**Problem description:** Please copy every line of the listing below exactly, leaving each character and line break unchanged.
----------------
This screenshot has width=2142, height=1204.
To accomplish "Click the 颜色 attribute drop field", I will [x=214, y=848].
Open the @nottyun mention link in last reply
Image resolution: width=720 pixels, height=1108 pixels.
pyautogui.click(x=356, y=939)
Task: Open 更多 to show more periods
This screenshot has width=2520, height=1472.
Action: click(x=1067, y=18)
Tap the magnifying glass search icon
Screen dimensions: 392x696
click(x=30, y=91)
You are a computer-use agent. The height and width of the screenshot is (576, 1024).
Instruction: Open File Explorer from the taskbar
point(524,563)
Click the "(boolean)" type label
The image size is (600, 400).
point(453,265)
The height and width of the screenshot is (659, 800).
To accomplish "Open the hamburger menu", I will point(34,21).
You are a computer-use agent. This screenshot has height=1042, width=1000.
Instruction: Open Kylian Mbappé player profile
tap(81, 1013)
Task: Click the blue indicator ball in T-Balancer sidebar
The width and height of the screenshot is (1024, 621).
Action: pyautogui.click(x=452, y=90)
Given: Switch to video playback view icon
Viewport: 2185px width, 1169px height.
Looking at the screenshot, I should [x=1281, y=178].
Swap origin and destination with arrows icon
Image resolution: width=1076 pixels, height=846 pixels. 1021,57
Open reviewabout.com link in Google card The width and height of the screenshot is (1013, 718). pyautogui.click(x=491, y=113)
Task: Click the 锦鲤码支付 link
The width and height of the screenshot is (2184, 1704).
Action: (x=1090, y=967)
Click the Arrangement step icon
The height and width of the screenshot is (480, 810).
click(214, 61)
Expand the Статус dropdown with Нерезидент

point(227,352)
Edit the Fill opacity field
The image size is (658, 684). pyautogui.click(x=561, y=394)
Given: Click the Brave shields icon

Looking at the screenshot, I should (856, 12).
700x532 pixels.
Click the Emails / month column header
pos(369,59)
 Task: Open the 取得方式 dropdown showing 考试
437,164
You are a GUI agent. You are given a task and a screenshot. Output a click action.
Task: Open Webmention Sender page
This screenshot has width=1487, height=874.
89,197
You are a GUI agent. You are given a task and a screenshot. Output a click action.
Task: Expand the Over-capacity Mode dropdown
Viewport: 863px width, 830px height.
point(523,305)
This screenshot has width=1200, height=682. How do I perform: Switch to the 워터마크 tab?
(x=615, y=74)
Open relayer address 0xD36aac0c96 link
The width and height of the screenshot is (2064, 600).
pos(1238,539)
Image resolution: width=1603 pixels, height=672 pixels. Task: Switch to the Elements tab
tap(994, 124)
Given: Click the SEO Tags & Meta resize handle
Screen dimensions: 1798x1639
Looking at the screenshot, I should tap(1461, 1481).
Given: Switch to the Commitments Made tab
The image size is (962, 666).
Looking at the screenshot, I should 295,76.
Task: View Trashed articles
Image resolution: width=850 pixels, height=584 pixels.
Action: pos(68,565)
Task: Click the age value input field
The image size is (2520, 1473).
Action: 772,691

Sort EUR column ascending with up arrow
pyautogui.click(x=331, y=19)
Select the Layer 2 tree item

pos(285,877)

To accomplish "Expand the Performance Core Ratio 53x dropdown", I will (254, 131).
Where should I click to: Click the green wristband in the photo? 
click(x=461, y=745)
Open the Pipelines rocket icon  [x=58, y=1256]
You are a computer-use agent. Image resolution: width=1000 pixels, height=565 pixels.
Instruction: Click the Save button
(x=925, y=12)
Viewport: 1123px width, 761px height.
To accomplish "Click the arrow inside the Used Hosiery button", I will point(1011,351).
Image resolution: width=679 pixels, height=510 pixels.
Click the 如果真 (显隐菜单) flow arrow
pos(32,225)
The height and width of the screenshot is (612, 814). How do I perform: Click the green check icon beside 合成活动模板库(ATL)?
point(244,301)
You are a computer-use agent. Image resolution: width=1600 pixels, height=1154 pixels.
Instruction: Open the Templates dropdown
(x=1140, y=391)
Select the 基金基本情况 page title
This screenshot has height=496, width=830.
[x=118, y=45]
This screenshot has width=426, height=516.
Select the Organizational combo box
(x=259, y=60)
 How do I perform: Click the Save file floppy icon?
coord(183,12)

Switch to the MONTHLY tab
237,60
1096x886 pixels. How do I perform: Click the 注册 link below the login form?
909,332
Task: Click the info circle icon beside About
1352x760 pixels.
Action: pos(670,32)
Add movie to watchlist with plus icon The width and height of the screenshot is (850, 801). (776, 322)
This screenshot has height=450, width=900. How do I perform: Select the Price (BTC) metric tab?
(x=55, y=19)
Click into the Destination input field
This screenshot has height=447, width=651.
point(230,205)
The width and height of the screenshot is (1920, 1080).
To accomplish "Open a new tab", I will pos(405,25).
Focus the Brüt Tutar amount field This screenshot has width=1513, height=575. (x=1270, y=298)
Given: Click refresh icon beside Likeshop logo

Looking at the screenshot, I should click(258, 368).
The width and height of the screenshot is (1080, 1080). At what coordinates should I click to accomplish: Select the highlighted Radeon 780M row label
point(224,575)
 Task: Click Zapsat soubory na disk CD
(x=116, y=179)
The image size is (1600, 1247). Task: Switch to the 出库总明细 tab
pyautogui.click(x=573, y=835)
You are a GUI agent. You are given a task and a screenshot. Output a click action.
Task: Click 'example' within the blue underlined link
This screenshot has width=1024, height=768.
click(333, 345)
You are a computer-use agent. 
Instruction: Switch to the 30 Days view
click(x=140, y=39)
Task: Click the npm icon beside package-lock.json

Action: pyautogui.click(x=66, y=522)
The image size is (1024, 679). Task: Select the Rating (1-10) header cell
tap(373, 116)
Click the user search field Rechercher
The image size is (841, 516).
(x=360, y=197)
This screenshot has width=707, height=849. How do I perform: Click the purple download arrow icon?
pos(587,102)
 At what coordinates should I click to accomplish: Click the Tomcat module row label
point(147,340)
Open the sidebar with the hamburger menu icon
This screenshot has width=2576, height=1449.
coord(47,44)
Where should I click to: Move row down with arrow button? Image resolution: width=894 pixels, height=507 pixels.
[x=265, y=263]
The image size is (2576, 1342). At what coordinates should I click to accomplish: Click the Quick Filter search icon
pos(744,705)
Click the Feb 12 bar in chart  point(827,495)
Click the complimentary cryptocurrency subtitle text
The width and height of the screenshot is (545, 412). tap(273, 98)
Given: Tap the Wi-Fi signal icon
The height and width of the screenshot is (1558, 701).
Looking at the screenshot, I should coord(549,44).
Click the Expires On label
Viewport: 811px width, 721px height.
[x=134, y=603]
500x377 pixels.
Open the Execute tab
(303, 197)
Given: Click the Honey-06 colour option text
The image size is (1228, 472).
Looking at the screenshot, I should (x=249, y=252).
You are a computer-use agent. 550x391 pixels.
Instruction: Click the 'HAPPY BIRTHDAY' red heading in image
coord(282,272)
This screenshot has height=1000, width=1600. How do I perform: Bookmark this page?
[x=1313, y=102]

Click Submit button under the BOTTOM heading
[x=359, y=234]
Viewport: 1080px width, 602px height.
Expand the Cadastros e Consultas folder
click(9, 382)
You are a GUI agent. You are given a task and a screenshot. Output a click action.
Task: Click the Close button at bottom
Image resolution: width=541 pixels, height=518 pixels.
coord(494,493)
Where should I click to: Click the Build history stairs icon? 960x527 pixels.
----------------
**Response to the task:**
This screenshot has width=2142, height=1204.
To accomplish "Click the 颜色 attribute drop field", I will [x=214, y=848].
Open the @nottyun mention link in last reply
Image resolution: width=720 pixels, height=1108 pixels.
pyautogui.click(x=356, y=939)
Task: Open 更多 to show more periods
This screenshot has width=2520, height=1472.
Action: click(x=1067, y=18)
Tap the magnifying glass search icon
Screen dimensions: 392x696
click(x=30, y=91)
You are a computer-use agent. The height and width of the screenshot is (576, 1024).
Instruction: Open File Explorer from the taskbar
point(524,563)
Click the "(boolean)" type label
The image size is (600, 400).
point(453,265)
The height and width of the screenshot is (659, 800).
To accomplish "Open the hamburger menu", I will point(34,21).
You are a computer-use agent. This screenshot has height=1042, width=1000.
Instruction: Open Kylian Mbappé player profile
tap(81, 1013)
Task: Click the blue indicator ball in T-Balancer sidebar
The width and height of the screenshot is (1024, 621).
Action: pyautogui.click(x=452, y=90)
Given: Switch to video playback view icon
Viewport: 2185px width, 1169px height.
Looking at the screenshot, I should [x=1281, y=178].
Swap origin and destination with arrows icon
Image resolution: width=1076 pixels, height=846 pixels. 1021,57
Open reviewabout.com link in Google card The width and height of the screenshot is (1013, 718). pyautogui.click(x=491, y=113)
Task: Click the 锦鲤码支付 link
The width and height of the screenshot is (2184, 1704).
Action: (x=1090, y=967)
Click the Arrangement step icon
The height and width of the screenshot is (480, 810).
click(214, 61)
Expand the Статус dropdown with Нерезидент

point(227,352)
Edit the Fill opacity field
The image size is (658, 684). pyautogui.click(x=561, y=394)
Given: Click the Brave shields icon

Looking at the screenshot, I should (856, 12).
700x532 pixels.
Click the Emails / month column header
pos(369,59)
 Task: Open the 取得方式 dropdown showing 考试
437,164
You are a GUI agent. You are given a task and a screenshot. Output a click action.
Task: Open Webmention Sender page
This screenshot has width=1487, height=874.
89,197
You are a GUI agent. You are given a task and a screenshot. Output a click action.
Task: Expand the Over-capacity Mode dropdown
Viewport: 863px width, 830px height.
point(523,305)
This screenshot has width=1200, height=682. How do I perform: Switch to the 워터마크 tab?
(x=615, y=74)
Open relayer address 0xD36aac0c96 link
The width and height of the screenshot is (2064, 600).
pos(1238,539)
Image resolution: width=1603 pixels, height=672 pixels. Task: Switch to the Elements tab
tap(994, 124)
Given: Click the SEO Tags & Meta resize handle
Screen dimensions: 1798x1639
Looking at the screenshot, I should tap(1461, 1481).
Given: Switch to the Commitments Made tab
The image size is (962, 666).
Looking at the screenshot, I should 295,76.
Task: View Trashed articles
Image resolution: width=850 pixels, height=584 pixels.
Action: pos(68,565)
Task: Click the age value input field
The image size is (2520, 1473).
Action: 772,691

Sort EUR column ascending with up arrow
pyautogui.click(x=331, y=19)
Select the Layer 2 tree item

pos(285,877)

To accomplish "Expand the Performance Core Ratio 53x dropdown", I will (254, 131).
Where should I click to: Click the green wristband in the photo? 
click(x=461, y=745)
Open the Pipelines rocket icon  [x=58, y=1256]
You are a computer-use agent. Image resolution: width=1000 pixels, height=565 pixels.
Instruction: Click the Save button
(x=925, y=12)
Viewport: 1123px width, 761px height.
To accomplish "Click the arrow inside the Used Hosiery button", I will point(1011,351).
Image resolution: width=679 pixels, height=510 pixels.
Click the 如果真 (显隐菜单) flow arrow
pos(32,225)
The height and width of the screenshot is (612, 814). How do I perform: Click the green check icon beside 合成活动模板库(ATL)?
point(244,301)
You are a computer-use agent. Image resolution: width=1600 pixels, height=1154 pixels.
Instruction: Open the Templates dropdown
(x=1140, y=391)
Select the 基金基本情况 page title
This screenshot has height=496, width=830.
[x=118, y=45]
This screenshot has width=426, height=516.
Select the Organizational combo box
(x=259, y=60)
 How do I perform: Click the Save file floppy icon?
coord(183,12)

Switch to the MONTHLY tab
237,60
1096x886 pixels. How do I perform: Click the 注册 link below the login form?
909,332
Task: Click the info circle icon beside About
1352x760 pixels.
Action: pos(670,32)
Add movie to watchlist with plus icon The width and height of the screenshot is (850, 801). (776, 322)
This screenshot has height=450, width=900. How do I perform: Select the Price (BTC) metric tab?
(x=55, y=19)
Click into the Destination input field
This screenshot has height=447, width=651.
point(230,205)
The width and height of the screenshot is (1920, 1080).
To accomplish "Open a new tab", I will pos(405,25).
Focus the Brüt Tutar amount field This screenshot has width=1513, height=575. (x=1270, y=298)
Given: Click refresh icon beside Likeshop logo

Looking at the screenshot, I should click(258, 368).
The width and height of the screenshot is (1080, 1080). At what coordinates should I click to accomplish: Select the highlighted Radeon 780M row label
point(224,575)
 Task: Click Zapsat soubory na disk CD
(x=116, y=179)
The image size is (1600, 1247). Task: Switch to the 出库总明细 tab
pyautogui.click(x=573, y=835)
You are a GUI agent. You are given a task and a screenshot. Output a click action.
Task: Click 'example' within the blue underlined link
This screenshot has width=1024, height=768.
click(333, 345)
You are a computer-use agent. 
Instruction: Switch to the 30 Days view
click(x=140, y=39)
Task: Click the npm icon beside package-lock.json

Action: pyautogui.click(x=66, y=522)
The image size is (1024, 679). Task: Select the Rating (1-10) header cell
tap(373, 116)
Click the user search field Rechercher
The image size is (841, 516).
(x=360, y=197)
This screenshot has width=707, height=849. How do I perform: Click the purple download arrow icon?
pos(587,102)
 At what coordinates should I click to accomplish: Click the Tomcat module row label
point(147,340)
Open the sidebar with the hamburger menu icon
This screenshot has width=2576, height=1449.
coord(47,44)
Where should I click to: Move row down with arrow button? Image resolution: width=894 pixels, height=507 pixels.
[x=265, y=263]
The image size is (2576, 1342). At what coordinates should I click to accomplish: Click the Quick Filter search icon
pos(744,705)
Click the Feb 12 bar in chart  point(827,495)
Click the complimentary cryptocurrency subtitle text
The width and height of the screenshot is (545, 412). tap(273, 98)
Given: Tap the Wi-Fi signal icon
The height and width of the screenshot is (1558, 701).
Looking at the screenshot, I should coord(549,44).
Click the Expires On label
Viewport: 811px width, 721px height.
[x=134, y=603]
500x377 pixels.
Open the Execute tab
(303, 197)
Given: Click the Honey-06 colour option text
The image size is (1228, 472).
Looking at the screenshot, I should (x=249, y=252).
You are a computer-use agent. 550x391 pixels.
Instruction: Click the 'HAPPY BIRTHDAY' red heading in image
coord(282,272)
This screenshot has height=1000, width=1600. How do I perform: Bookmark this page?
[x=1313, y=102]

Click Submit button under the BOTTOM heading
[x=359, y=234]
Viewport: 1080px width, 602px height.
Expand the Cadastros e Consultas folder
click(9, 382)
You are a GUI agent. You are given a task and a screenshot. Output a click action.
Task: Click the Close button at bottom
Image resolution: width=541 pixels, height=518 pixels.
coord(494,493)
Where should I click to: Click the Build history stairs icon? 960x527 pixels.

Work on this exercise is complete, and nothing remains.